= Exercise material =
>>>>

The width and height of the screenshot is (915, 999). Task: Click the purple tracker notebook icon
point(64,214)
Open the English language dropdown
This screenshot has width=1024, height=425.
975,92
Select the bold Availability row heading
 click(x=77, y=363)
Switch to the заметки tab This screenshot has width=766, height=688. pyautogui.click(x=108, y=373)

<<<<
>>>>

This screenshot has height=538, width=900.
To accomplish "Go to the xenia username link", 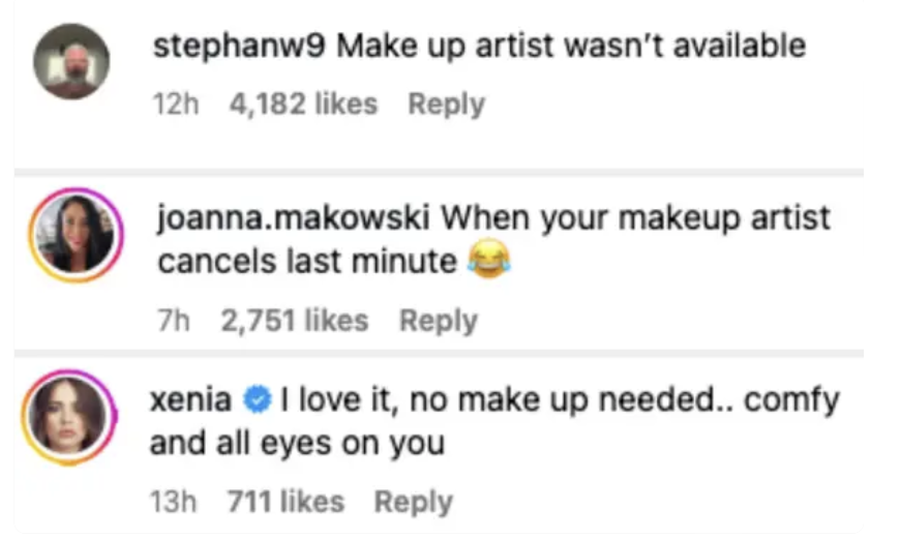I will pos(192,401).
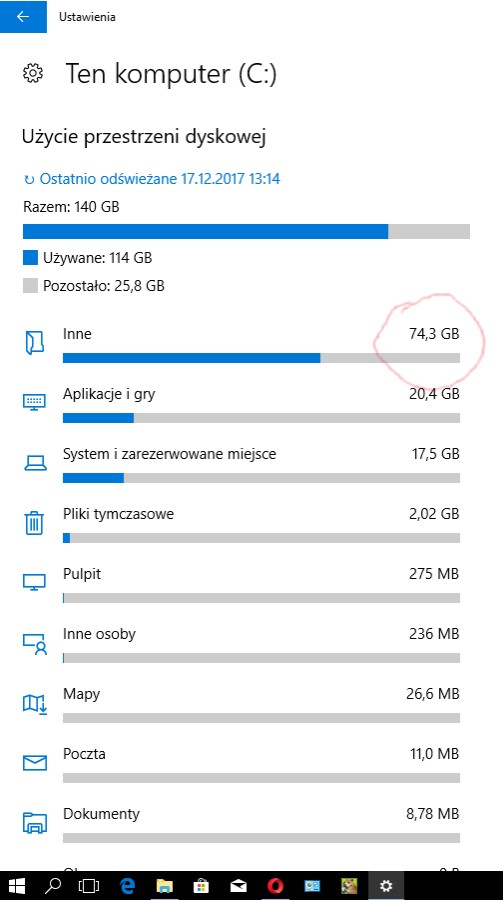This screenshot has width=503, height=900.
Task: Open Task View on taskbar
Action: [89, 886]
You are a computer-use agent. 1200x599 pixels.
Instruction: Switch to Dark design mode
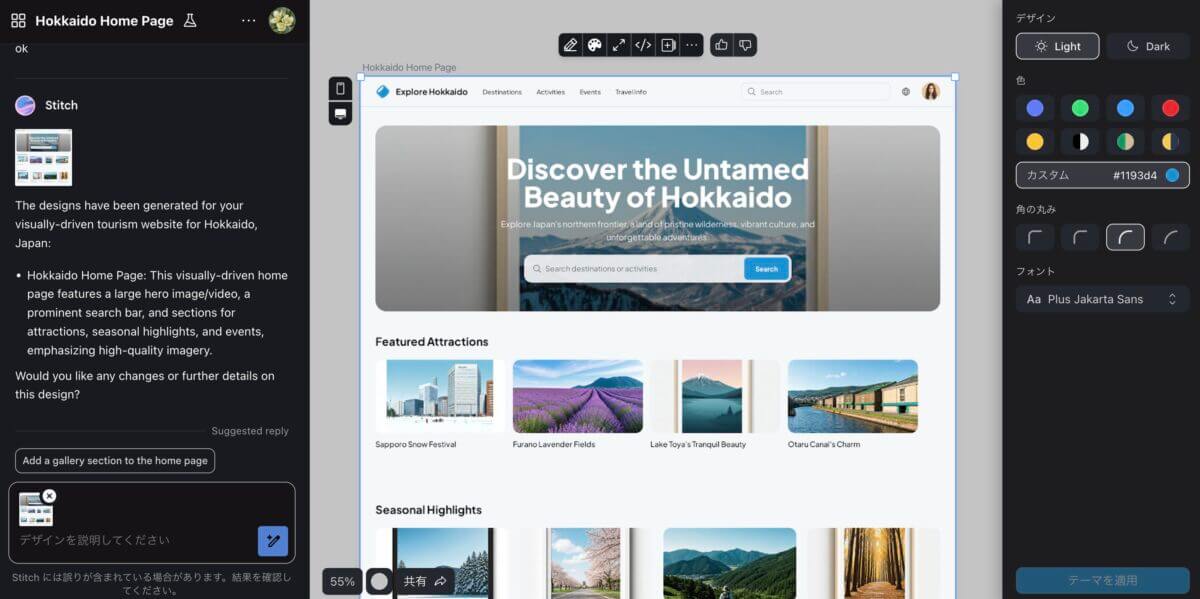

<<<<

= Assigned task =
Retype the records above, but only those lines that fall between the line containing "This screenshot has width=1024, height=425." and the line containing "Switch to the", with both of those lines included, exactly as written.

= Completed exercise =
This screenshot has width=1024, height=425.
975,92
Select the bold Availability row heading
 click(x=77, y=363)
Switch to the заметки tab This screenshot has width=766, height=688. pyautogui.click(x=108, y=373)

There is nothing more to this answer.